Published online by Cambridge University Press: 05 March 2014
Each country uses its museums to represent and reconstitute itself anew in each generation. (Kaplan 1994, 4)
Museums are privileged loci for the representation of the nation: ‘museums are major apparatuses in the creation of national identities. They illustrate the nation as cultured, as elevated in taste, as inclusive and as paternal’ (Hooper-Greenhill 2000, 25). Museums are the warrants for national identity as they are ‘the site of a symbolic transaction between the visitor and the state. In exchange for the state's spiritual wealth, the individual intensifies his attachment to the state’ (Duncan and Wallach 2004, 59). To this, one should add the temporal dimension: the museum ‘confers unity to the past, a unity of place and time’ (Ditchev 2001, 330).
The representation of national identity implies the selection and (re)interpretation of its components (ethnic, historical, territorial, linguistic, cultural, artistic and symbolic, among others).
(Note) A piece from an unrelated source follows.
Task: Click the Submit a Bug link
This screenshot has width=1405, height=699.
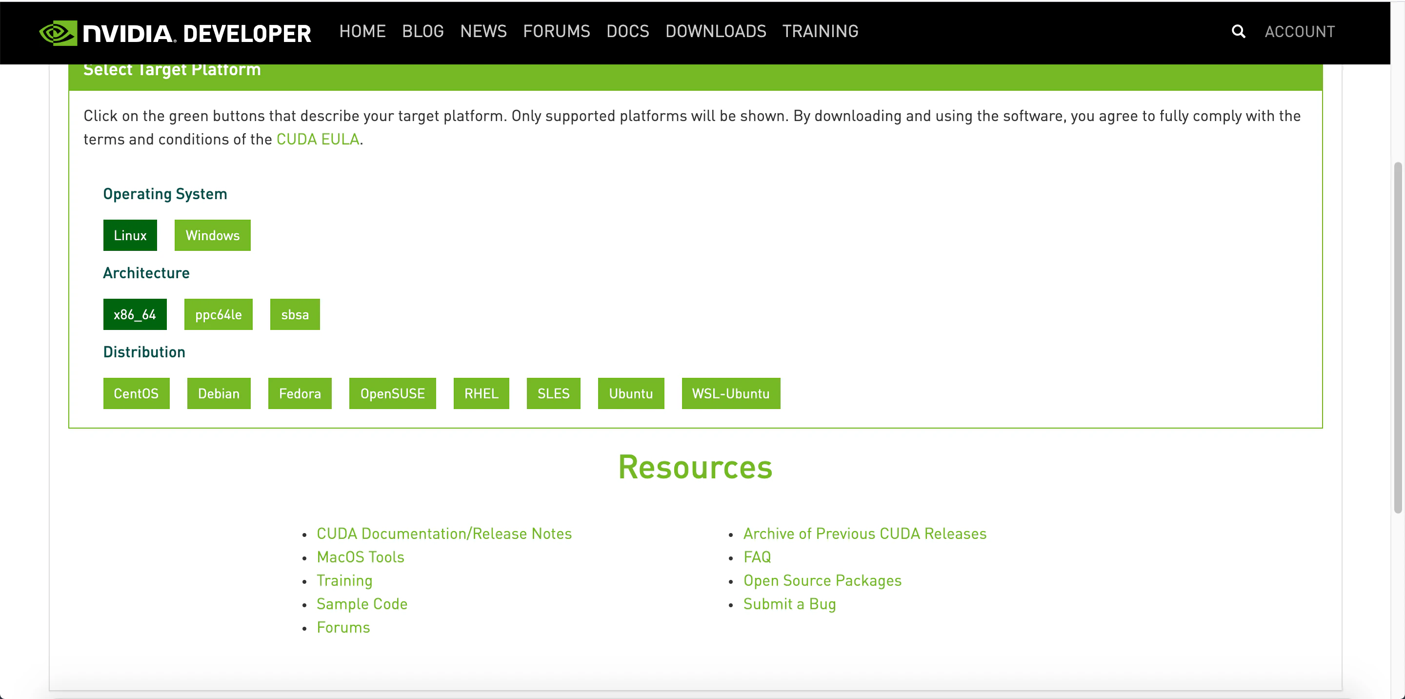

As Prasenjit Duara (1993, 19–20) remarks:
the manner in which a nation is created […] is the imposition of a historical narrative or a myth of descent/dissent […] When a mytho-historical narrative is imposed upon cultural materials, the relevant community is formed not primarily by the creation of new cultural forms […] but by transforming the perception of the boundaries of the community.
Museum representations (and particularly those in national museums) supply ‘miniatures’ of culture (Lévi-Strauss 1966, 22—30): history, language, literature, art, cultural production, technological achievements — all the major defining features of a culture find representation in the museum.